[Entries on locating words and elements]
::::::::

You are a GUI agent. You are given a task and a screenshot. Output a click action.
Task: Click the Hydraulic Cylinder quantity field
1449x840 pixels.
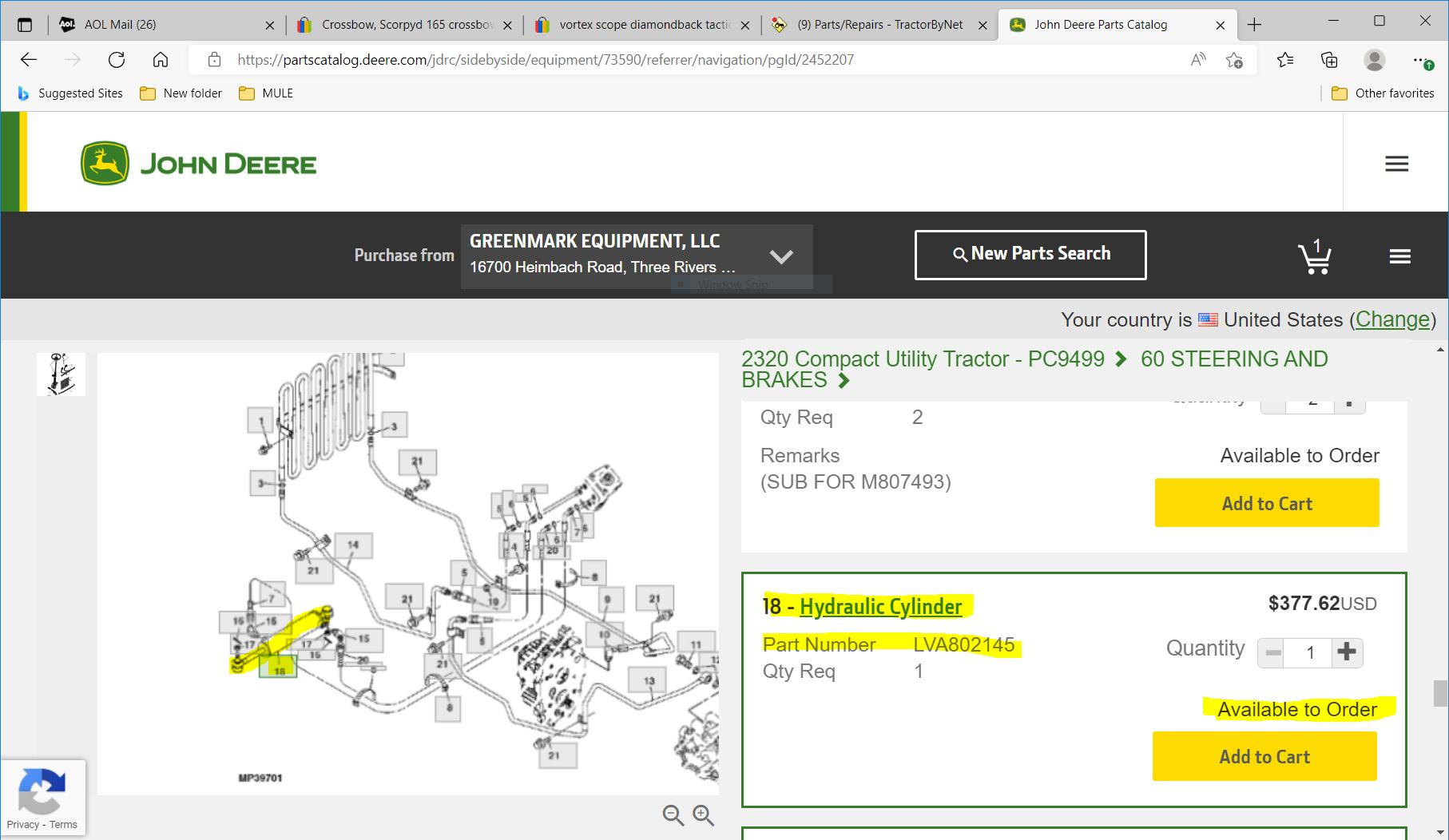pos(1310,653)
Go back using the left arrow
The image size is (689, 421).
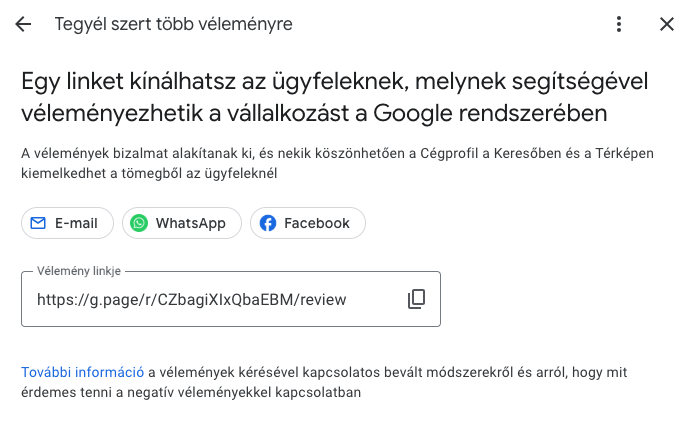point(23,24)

::::::::

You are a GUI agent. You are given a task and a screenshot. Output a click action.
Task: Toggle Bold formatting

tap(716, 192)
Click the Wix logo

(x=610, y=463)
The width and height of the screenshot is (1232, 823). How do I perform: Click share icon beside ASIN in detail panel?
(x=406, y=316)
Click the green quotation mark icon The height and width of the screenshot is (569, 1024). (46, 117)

::::::::

TASK GOAL | Replace "icon" with "button" in the data, starting with the line that contains "Click the Wix logo" and going on through the line that contains "Click the green". Return only those lines, with everything else left unchanged.

THE OUTPUT |
Click the Wix logo

(x=610, y=463)
The width and height of the screenshot is (1232, 823). How do I perform: Click share button beside ASIN in detail panel?
(x=406, y=316)
Click the green quotation mark button The height and width of the screenshot is (569, 1024). (46, 117)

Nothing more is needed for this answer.